Chris,
I don't know one about waterways, but for walking routes it is worth looking
at Lonvia's hiking map (http://osm.lonvia.de/world_hiking.html) - I use this
one.

I have had a bit of a go at learning how to create overlays for other things
- I started with supermarkets (http://maps.webhop.net/supermarkets), and
power stations (http://maps.webhop.net/power).   There is another one (
http://maps.webhop.net/topo/) that combines a few overlays and some
contours.   It would be very easy to convert these to generate waterways
overlays if you want to - I think they have an 'about' page.

Note that these are served off my computer at home, so they load rather
slowly - the upload speed on my broadband connection is not very good!
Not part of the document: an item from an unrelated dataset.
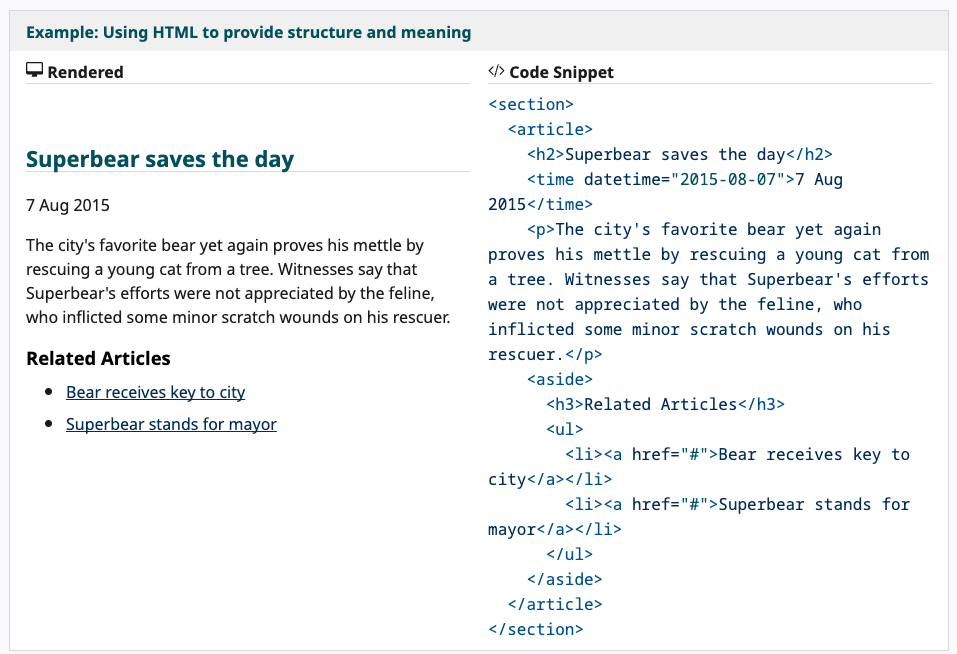Click the opening <aside> tag in code
957x654 pixels.
560,379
For point data rather than images, it might be worth doing it a different
way and using javascript to plot the points, but these simple images seem to
work - they just take up a lot of disk space if you render them to high zoom
levels.

Let me know if you need any help.

Graham.

On 17 January 2011 23:05, Chris Moss <[email protected]> wrote:

> I'm interested in the GB waterways and it seems there's quite a bit of work
> done but it's totally invisible. Is anyone working on a layer like the cycle
> map, which leaps out from the overlays as the only minority interest yet
> developed?
>
> It's not the only layer I'd like to see. What about walking paths,
> railways, contours,  points of interest, postcode areas, administrative
> boundaries, constituencies, bus routes, etc., etc.
>
> Shouldn't maps allow you to concentrate on whatever you're interested in?
> Can someone please explain to me how or if this can be done with
> openstreetmap?
>
> Chris
>
> _______________________________________________
> Talk-GB mailing list
> [email protected]
> http://lists.openstreetmap.org/listinfo/talk-gb
>



-- 
Graham Jones
Hartlepool, UK.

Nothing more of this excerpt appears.